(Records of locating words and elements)
· · · · · · ·
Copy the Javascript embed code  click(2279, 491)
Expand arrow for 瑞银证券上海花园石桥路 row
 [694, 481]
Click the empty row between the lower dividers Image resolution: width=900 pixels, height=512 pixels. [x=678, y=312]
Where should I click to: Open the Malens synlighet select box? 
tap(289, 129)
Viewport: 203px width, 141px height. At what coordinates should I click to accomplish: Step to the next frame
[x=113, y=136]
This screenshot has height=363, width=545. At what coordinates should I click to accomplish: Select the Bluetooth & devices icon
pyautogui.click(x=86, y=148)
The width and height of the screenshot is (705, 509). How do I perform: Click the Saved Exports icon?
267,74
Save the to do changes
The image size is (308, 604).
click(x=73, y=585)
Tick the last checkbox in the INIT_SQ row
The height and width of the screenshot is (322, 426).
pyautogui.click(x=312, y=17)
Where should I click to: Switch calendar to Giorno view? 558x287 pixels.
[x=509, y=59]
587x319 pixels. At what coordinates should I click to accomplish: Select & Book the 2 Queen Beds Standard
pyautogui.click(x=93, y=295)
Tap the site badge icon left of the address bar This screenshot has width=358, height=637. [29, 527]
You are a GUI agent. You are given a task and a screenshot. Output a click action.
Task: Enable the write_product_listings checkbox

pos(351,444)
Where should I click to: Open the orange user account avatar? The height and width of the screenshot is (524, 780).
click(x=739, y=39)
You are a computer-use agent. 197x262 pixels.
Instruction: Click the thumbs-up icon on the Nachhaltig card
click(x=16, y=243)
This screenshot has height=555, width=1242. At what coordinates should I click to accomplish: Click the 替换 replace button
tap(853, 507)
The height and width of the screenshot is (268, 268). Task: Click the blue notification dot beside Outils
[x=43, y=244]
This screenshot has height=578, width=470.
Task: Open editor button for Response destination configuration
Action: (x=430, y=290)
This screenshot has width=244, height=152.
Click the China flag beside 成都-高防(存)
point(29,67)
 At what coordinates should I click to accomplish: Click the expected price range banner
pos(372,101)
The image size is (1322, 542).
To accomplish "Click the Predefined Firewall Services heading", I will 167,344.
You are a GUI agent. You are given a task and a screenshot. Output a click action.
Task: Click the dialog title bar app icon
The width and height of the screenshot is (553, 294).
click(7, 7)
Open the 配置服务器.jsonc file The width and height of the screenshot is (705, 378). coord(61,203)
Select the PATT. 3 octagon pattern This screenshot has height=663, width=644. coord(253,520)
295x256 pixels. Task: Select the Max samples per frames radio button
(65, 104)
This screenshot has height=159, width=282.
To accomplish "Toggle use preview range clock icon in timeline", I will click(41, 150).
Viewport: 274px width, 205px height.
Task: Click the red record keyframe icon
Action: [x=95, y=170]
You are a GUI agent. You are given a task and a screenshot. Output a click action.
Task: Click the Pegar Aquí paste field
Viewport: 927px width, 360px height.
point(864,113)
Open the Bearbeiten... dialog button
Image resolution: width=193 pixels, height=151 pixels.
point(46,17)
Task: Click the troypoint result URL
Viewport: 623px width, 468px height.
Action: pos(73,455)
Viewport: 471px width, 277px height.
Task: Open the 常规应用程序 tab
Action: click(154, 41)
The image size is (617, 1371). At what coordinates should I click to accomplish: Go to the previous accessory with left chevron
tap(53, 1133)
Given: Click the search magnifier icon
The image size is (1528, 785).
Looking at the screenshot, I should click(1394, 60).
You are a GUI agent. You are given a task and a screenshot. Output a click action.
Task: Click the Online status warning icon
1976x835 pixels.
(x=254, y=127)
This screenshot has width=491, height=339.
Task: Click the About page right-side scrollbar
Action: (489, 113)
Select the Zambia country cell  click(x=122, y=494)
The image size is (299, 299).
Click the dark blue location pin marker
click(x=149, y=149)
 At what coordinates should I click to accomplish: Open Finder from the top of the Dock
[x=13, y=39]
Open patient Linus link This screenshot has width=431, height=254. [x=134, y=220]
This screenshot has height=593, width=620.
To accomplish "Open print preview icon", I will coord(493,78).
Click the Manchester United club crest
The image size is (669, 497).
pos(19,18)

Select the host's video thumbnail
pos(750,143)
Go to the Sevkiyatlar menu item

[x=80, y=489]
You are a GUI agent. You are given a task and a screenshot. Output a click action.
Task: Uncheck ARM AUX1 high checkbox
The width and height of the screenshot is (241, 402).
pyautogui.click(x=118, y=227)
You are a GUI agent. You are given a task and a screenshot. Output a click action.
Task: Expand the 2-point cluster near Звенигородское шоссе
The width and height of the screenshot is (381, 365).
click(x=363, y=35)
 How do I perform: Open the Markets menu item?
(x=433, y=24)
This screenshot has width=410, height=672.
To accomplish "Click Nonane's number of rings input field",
· · · · · · ·
● **The task**: Please print every one of the lines above again, word for word and unchanged.

● **Solution to the problem**:
Copy the Javascript embed code  click(2279, 491)
Expand arrow for 瑞银证券上海花园石桥路 row
 [694, 481]
Click the empty row between the lower dividers Image resolution: width=900 pixels, height=512 pixels. [x=678, y=312]
Where should I click to: Open the Malens synlighet select box? 
tap(289, 129)
Viewport: 203px width, 141px height. At what coordinates should I click to accomplish: Step to the next frame
[x=113, y=136]
This screenshot has height=363, width=545. At what coordinates should I click to accomplish: Select the Bluetooth & devices icon
pyautogui.click(x=86, y=148)
The width and height of the screenshot is (705, 509). How do I perform: Click the Saved Exports icon?
267,74
Save the to do changes
The image size is (308, 604).
click(x=73, y=585)
Tick the last checkbox in the INIT_SQ row
The height and width of the screenshot is (322, 426).
pyautogui.click(x=312, y=17)
Where should I click to: Switch calendar to Giorno view? 558x287 pixels.
[x=509, y=59]
587x319 pixels. At what coordinates should I click to accomplish: Select & Book the 2 Queen Beds Standard
pyautogui.click(x=93, y=295)
Tap the site badge icon left of the address bar This screenshot has width=358, height=637. [29, 527]
You are a GUI agent. You are given a task and a screenshot. Output a click action.
Task: Enable the write_product_listings checkbox

pos(351,444)
Where should I click to: Open the orange user account avatar? The height and width of the screenshot is (524, 780).
click(x=739, y=39)
You are a computer-use agent. 197x262 pixels.
Instruction: Click the thumbs-up icon on the Nachhaltig card
click(x=16, y=243)
This screenshot has height=555, width=1242. At what coordinates should I click to accomplish: Click the 替换 replace button
tap(853, 507)
The height and width of the screenshot is (268, 268). Task: Click the blue notification dot beside Outils
[x=43, y=244]
This screenshot has height=578, width=470.
Task: Open editor button for Response destination configuration
Action: (x=430, y=290)
This screenshot has width=244, height=152.
Click the China flag beside 成都-高防(存)
point(29,67)
 At what coordinates should I click to accomplish: Click the expected price range banner
pos(372,101)
The image size is (1322, 542).
To accomplish "Click the Predefined Firewall Services heading", I will 167,344.
You are a GUI agent. You are given a task and a screenshot. Output a click action.
Task: Click the dialog title bar app icon
The width and height of the screenshot is (553, 294).
click(7, 7)
Open the 配置服务器.jsonc file The width and height of the screenshot is (705, 378). coord(61,203)
Select the PATT. 3 octagon pattern This screenshot has height=663, width=644. coord(253,520)
295x256 pixels. Task: Select the Max samples per frames radio button
(65, 104)
This screenshot has height=159, width=282.
To accomplish "Toggle use preview range clock icon in timeline", I will click(41, 150).
Viewport: 274px width, 205px height.
Task: Click the red record keyframe icon
Action: [x=95, y=170]
You are a GUI agent. You are given a task and a screenshot. Output a click action.
Task: Click the Pegar Aquí paste field
Viewport: 927px width, 360px height.
point(864,113)
Open the Bearbeiten... dialog button
Image resolution: width=193 pixels, height=151 pixels.
point(46,17)
Task: Click the troypoint result URL
Viewport: 623px width, 468px height.
Action: pos(73,455)
Viewport: 471px width, 277px height.
Task: Open the 常规应用程序 tab
Action: click(154, 41)
The image size is (617, 1371). At what coordinates should I click to accomplish: Go to the previous accessory with left chevron
tap(53, 1133)
Given: Click the search magnifier icon
The image size is (1528, 785).
Looking at the screenshot, I should click(1394, 60).
You are a GUI agent. You are given a task and a screenshot. Output a click action.
Task: Click the Online status warning icon
1976x835 pixels.
(x=254, y=127)
This screenshot has width=491, height=339.
Task: Click the About page right-side scrollbar
Action: (489, 113)
Select the Zambia country cell  click(x=122, y=494)
The image size is (299, 299).
Click the dark blue location pin marker
click(x=149, y=149)
 At what coordinates should I click to accomplish: Open Finder from the top of the Dock
[x=13, y=39]
Open patient Linus link This screenshot has width=431, height=254. [x=134, y=220]
This screenshot has height=593, width=620.
To accomplish "Open print preview icon", I will coord(493,78).
Click the Manchester United club crest
The image size is (669, 497).
pos(19,18)

Select the host's video thumbnail
pos(750,143)
Go to the Sevkiyatlar menu item

[x=80, y=489]
You are a GUI agent. You are given a task and a screenshot. Output a click action.
Task: Uncheck ARM AUX1 high checkbox
The width and height of the screenshot is (241, 402).
pyautogui.click(x=118, y=227)
You are a GUI agent. You are given a task and a screenshot. Output a click action.
Task: Expand the 2-point cluster near Звенигородское шоссе
The width and height of the screenshot is (381, 365).
click(x=363, y=35)
 How do I perform: Open the Markets menu item?
(x=433, y=24)
This screenshot has width=410, height=672.
To accomplish "Click Nonane's number of rings input field",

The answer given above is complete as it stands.